Exercise
For the listing below, print exactly the lines from the line with "Given: Click into" to the line with "The image size is (581, 476).", both included, and nothing beyond them.

Data supplied
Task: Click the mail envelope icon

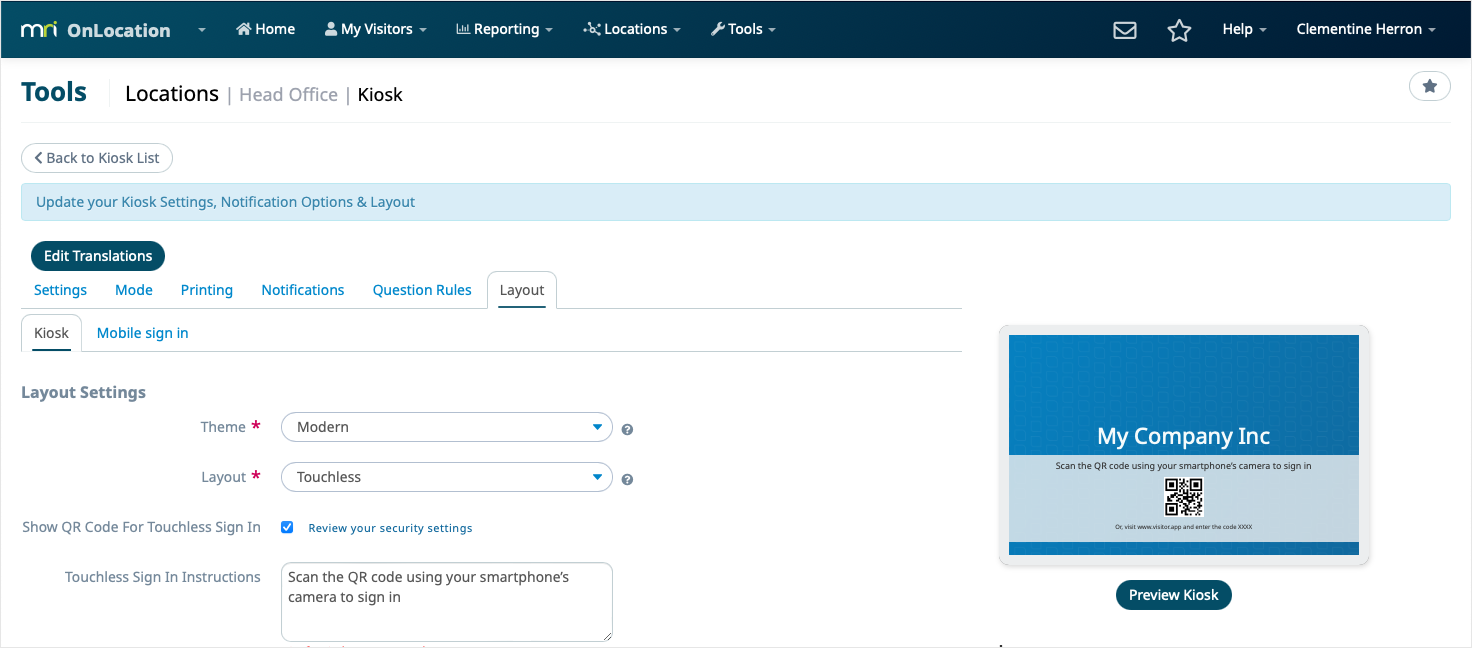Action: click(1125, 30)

--

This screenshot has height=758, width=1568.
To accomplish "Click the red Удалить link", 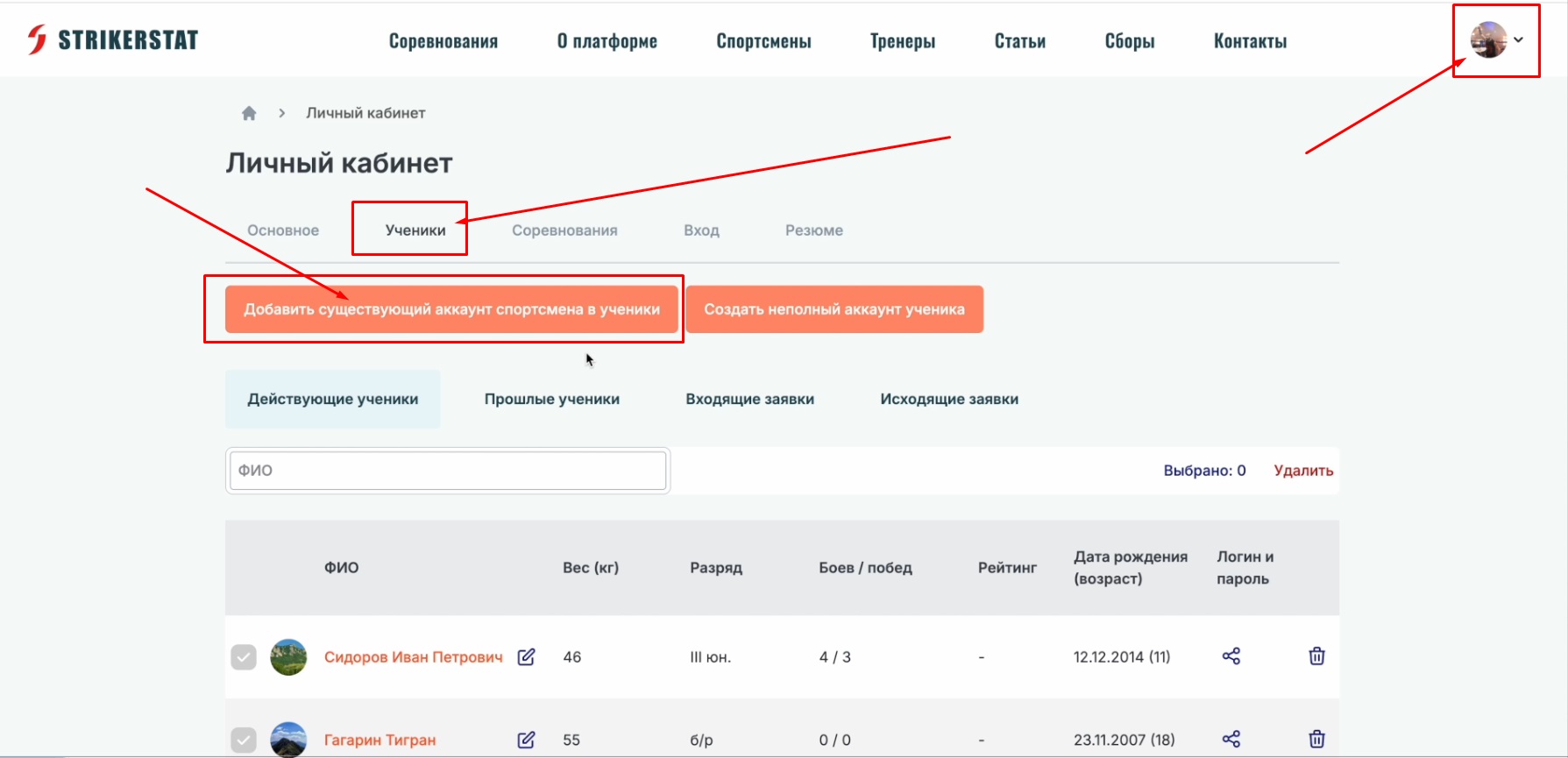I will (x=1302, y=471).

---

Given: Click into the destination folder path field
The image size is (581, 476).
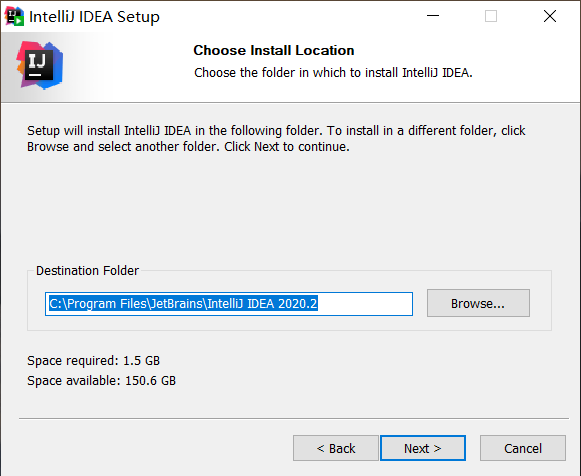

Finished exercise
Given: Click into the destination folder path field
The image size is (581, 476).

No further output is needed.